#### [What the exercise asks]
Reproduce exactly, from the data that follows, the line with "Task: Select the Numbers input field", the line with "Screen dimensions: 450x283", and every line that lies between them.

====== Entries supplied

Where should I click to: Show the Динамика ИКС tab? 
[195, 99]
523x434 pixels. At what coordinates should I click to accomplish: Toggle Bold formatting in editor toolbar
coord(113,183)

============
====== Entries supplied

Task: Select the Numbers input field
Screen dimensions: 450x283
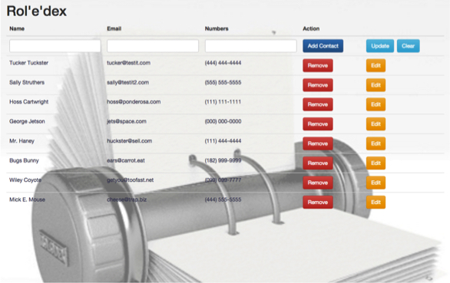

============

#### [Answer]
Task: Select the Numbers input field
Screen dimensions: 450x283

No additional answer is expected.